* _Brief_:
Type the entries again, word for word.

Dataset entries

■ ■ ■

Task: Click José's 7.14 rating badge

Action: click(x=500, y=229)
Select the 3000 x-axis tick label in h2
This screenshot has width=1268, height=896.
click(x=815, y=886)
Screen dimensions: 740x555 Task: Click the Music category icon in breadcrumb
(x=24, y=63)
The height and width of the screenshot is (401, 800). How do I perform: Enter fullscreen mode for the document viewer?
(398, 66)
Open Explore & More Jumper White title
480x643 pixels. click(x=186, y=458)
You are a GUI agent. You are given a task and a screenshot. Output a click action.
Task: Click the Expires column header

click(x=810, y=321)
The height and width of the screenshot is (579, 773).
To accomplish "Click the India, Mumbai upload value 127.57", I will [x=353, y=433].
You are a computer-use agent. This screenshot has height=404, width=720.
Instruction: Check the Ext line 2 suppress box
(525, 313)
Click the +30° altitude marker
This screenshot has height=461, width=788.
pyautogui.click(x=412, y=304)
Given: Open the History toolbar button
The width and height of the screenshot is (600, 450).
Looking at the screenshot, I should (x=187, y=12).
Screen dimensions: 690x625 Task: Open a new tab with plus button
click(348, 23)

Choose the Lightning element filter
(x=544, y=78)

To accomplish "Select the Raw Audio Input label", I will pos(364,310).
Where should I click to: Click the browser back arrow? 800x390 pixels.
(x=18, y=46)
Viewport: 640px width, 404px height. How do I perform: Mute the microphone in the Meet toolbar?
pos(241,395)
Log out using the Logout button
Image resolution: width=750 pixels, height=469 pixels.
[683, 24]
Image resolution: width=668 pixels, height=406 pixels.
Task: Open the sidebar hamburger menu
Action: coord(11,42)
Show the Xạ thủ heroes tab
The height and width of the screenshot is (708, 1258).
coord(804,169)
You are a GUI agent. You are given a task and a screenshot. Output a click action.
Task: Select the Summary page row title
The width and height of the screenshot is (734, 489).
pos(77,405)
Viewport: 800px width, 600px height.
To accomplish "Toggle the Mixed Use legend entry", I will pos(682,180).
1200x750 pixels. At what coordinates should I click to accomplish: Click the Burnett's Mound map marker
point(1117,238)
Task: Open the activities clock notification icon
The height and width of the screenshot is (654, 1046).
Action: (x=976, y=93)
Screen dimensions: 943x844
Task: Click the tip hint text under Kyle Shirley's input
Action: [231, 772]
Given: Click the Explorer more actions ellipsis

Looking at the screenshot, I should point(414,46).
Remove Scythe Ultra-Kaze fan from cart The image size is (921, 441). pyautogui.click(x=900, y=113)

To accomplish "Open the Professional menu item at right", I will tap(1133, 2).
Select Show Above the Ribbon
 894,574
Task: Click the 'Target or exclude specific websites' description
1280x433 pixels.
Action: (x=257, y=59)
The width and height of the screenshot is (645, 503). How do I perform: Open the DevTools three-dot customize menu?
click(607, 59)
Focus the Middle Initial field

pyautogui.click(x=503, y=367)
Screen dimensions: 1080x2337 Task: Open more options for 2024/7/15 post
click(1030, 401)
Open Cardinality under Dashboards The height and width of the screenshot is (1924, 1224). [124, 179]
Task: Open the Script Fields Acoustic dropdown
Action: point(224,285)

■ ■ ■

* _Answer space_:
Task: Click José's 7.14 rating badge

Action: click(x=500, y=229)
Select the 3000 x-axis tick label in h2
This screenshot has width=1268, height=896.
click(x=815, y=886)
Screen dimensions: 740x555 Task: Click the Music category icon in breadcrumb
(x=24, y=63)
The height and width of the screenshot is (401, 800). How do I perform: Enter fullscreen mode for the document viewer?
(398, 66)
Open Explore & More Jumper White title
480x643 pixels. click(x=186, y=458)
You are a GUI agent. You are given a task and a screenshot. Output a click action.
Task: Click the Expires column header

click(x=810, y=321)
The height and width of the screenshot is (579, 773).
To accomplish "Click the India, Mumbai upload value 127.57", I will [x=353, y=433].
You are a computer-use agent. This screenshot has height=404, width=720.
Instruction: Check the Ext line 2 suppress box
(525, 313)
Click the +30° altitude marker
This screenshot has height=461, width=788.
pyautogui.click(x=412, y=304)
Given: Open the History toolbar button
The width and height of the screenshot is (600, 450).
Looking at the screenshot, I should (x=187, y=12).
Screen dimensions: 690x625 Task: Open a new tab with plus button
click(348, 23)

Choose the Lightning element filter
(x=544, y=78)

To accomplish "Select the Raw Audio Input label", I will pos(364,310).
Where should I click to: Click the browser back arrow? 800x390 pixels.
(x=18, y=46)
Viewport: 640px width, 404px height. How do I perform: Mute the microphone in the Meet toolbar?
pos(241,395)
Log out using the Logout button
Image resolution: width=750 pixels, height=469 pixels.
[683, 24]
Image resolution: width=668 pixels, height=406 pixels.
Task: Open the sidebar hamburger menu
Action: coord(11,42)
Show the Xạ thủ heroes tab
The height and width of the screenshot is (708, 1258).
coord(804,169)
You are a GUI agent. You are given a task and a screenshot. Output a click action.
Task: Select the Summary page row title
The width and height of the screenshot is (734, 489).
pos(77,405)
Viewport: 800px width, 600px height.
To accomplish "Toggle the Mixed Use legend entry", I will pos(682,180).
1200x750 pixels. At what coordinates should I click to accomplish: Click the Burnett's Mound map marker
point(1117,238)
Task: Open the activities clock notification icon
The height and width of the screenshot is (654, 1046).
Action: (x=976, y=93)
Screen dimensions: 943x844
Task: Click the tip hint text under Kyle Shirley's input
Action: [231, 772]
Given: Click the Explorer more actions ellipsis

Looking at the screenshot, I should point(414,46).
Remove Scythe Ultra-Kaze fan from cart The image size is (921, 441). pyautogui.click(x=900, y=113)

To accomplish "Open the Professional menu item at right", I will tap(1133, 2).
Select Show Above the Ribbon
 894,574
Task: Click the 'Target or exclude specific websites' description
1280x433 pixels.
Action: (x=257, y=59)
The width and height of the screenshot is (645, 503). How do I perform: Open the DevTools three-dot customize menu?
click(607, 59)
Focus the Middle Initial field

pyautogui.click(x=503, y=367)
Screen dimensions: 1080x2337 Task: Open more options for 2024/7/15 post
click(1030, 401)
Open Cardinality under Dashboards The height and width of the screenshot is (1924, 1224). [124, 179]
Task: Open the Script Fields Acoustic dropdown
Action: point(224,285)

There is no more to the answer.